Document source:
((

Les 30 janvier, 8 février, 9 février et 16 février 2018, M. B. a assigné MBO capital II, les sociétés Schloss Bützow Investitions AG, Compagnie financière de l'Ernz Blanche, Hominis, Enthalpia Sud Ouest, Axinvest et Menway Holding, anciennement People Business Développement, ainsi que M. P. en nullité de la transaction pour erreur de droit, absence de contrepartie et défaut d'exécution.

M. P. et les sociétés Enthalpia Sud Ouest, Compagnie financière de l'Ernz Blanche et Menway Holding ont formé des demandes reconventionnelles en paiement de dommages et intérêts pour procédure abusive.

Par jugement du 31 mai 2019, le tribunal de commerce de Paris a débouté M. B. de toutes ses demandes, l'a condamné à payer à M. P. et aux sociétés Enthalpia Sud Ouest, Compagnie financière de l'Ernz Blanche et Menway Holding la somme de 5 000 euros (chacun) en application de l'article 700 du code de procédure civile ainsi qu'aux dépens et a débouté les parties de leurs autres demandes.

M. B. a relevé appel de ce jugement, selon déclaration du 12 juillet 2019.

Par conclusions déposées au greffe et notifiées par voie électronique le 12 avril 2021, M. B. demande à la cour d'infirmer le jugement, statuant à nouveau, d'annuler le protocole transactionnel pour erreur de droit, absence de contrepartie et non-exécution et de condamner solidairement les « défendeurs » au paiement de la somme de 10 000 euros en application de l'article 700 du code de procédure civile ainsi qu'aux dépens.

Dans ses conclusions n° 2 déposées au greffe et notifiées par voie électronique le 7 mai 2021, la société MBO Capital II demande à la cour de confirmer le jugement et de condamner M. B. à lui payer les sommes de 15 000 euros en application de l'article 700 du code de procédure civile et de 20 000 euros de dommages et intérêts pour appel abusif ainsi qu'aux dépens, dont distraction au profit de Me Bertrand M., avocat.

Suivant conclusions déposées au greffe et notifiées par voie électronique le 22 novembre 2019, M. P. et les sociétés Menway Holding (anciennement People Business Développement), Enthalpia Sud Ouest, Compagnie financière de l'Ernz Blanche et Axinvest demandent à la cour de'confirmer le jugement, de débouter M. B. de l'intégralité de ses prétentions, de condamner ce dernier à verser à M. P. et aux sociétés Enthalpia Sud Ouest, Menway Holding et Compagnie financière de l'Ernz Blanche, chacun, d'une part, 10 000 euros de dommages et intérêts et, d'autre part, 5 000 euros en application de l'article 700 du code de procédure civile ainsi qu'aux dépens.

))

Travail à faire:
- A) Recopiez à l'identique le passage du document source compris entre « Les 30 janvier, 8 » et « pour procédure abusive. », ces deux bornes incluses.
- B) Condensez sous forme de liste le paragraphe du document source qui commence par « Par jugement du 31 mai 2019 », en conservant ses faits essentiels.
Seul le document source doit servir de référence.

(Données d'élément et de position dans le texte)

((

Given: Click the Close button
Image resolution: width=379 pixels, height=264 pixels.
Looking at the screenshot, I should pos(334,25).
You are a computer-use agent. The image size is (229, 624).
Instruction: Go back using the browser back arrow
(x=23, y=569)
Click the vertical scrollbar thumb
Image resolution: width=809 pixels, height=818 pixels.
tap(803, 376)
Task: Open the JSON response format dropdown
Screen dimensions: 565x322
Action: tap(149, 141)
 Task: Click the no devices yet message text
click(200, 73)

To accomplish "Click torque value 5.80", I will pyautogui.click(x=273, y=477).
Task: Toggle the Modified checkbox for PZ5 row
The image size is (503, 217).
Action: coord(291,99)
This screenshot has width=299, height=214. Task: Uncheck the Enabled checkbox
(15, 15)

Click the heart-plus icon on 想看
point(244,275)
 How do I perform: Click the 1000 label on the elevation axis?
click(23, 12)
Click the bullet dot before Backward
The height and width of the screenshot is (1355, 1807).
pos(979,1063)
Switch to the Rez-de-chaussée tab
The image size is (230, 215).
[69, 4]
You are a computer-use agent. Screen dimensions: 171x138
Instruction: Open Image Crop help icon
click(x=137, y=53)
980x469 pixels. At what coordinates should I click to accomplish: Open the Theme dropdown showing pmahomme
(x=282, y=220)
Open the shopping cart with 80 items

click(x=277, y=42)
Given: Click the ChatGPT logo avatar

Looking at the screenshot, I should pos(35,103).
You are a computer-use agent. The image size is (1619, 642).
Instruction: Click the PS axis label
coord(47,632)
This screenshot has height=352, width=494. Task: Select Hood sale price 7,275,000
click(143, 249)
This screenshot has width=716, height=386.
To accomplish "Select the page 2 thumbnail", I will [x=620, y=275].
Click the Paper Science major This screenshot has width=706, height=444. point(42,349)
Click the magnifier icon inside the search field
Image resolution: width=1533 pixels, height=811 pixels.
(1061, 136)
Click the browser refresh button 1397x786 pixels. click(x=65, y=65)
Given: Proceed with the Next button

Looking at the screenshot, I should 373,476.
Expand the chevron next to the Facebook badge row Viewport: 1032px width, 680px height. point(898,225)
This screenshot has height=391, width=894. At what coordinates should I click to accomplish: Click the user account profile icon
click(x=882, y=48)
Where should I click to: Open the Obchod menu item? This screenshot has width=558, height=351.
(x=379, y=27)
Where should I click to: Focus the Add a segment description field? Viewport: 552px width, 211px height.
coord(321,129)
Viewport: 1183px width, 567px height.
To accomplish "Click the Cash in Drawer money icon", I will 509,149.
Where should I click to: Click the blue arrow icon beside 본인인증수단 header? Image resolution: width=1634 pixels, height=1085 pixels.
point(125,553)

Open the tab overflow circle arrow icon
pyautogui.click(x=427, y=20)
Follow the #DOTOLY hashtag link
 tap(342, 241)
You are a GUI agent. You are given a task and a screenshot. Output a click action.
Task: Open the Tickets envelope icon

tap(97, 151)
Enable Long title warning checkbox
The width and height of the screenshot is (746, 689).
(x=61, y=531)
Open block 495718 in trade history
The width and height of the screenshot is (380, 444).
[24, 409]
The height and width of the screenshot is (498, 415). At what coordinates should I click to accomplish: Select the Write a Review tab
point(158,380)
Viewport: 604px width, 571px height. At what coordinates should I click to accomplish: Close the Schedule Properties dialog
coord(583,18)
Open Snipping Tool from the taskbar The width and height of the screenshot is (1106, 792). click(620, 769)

))

Résultats par tâche:
- A)
Les 30 janvier, 8 février, 9 février et 16 février 2018, M. B. a assigné MBO capital II, les sociétés Schloss Bützow Investitions AG, Compagnie financière de l'Ernz Blanche, Hominis, Enthalpia Sud Ouest, Axinvest et Menway Holding, anciennement People Business Développement, ainsi que M. P. en nullité de la transaction pour erreur de droit, absence de contrepartie et défaut d'exécution.

M. P. et les sociétés Enthalpia Sud Ouest, Compagnie financière de l'Ernz Blanche et Menway Holding ont formé des demandes reconventionnelles en paiement de dommages et intérêts pour procédure abusive.

- B)
- Décision : jugement du tribunal de commerce de Paris du 31 mai 2019.
- M. B. est débouté de toutes ses demandes.
- M. B. doit payer 5 000 euros à chacune des parties suivantes, en application de l'article 700 du code de procédure civile : M. P., Enthalpia Sud Ouest, Compagnie financière de l'Ernz Blanche et Menway Holding.
- M. B. est condamné aux dépens.
- Les parties sont déboutées de leurs autres demandes.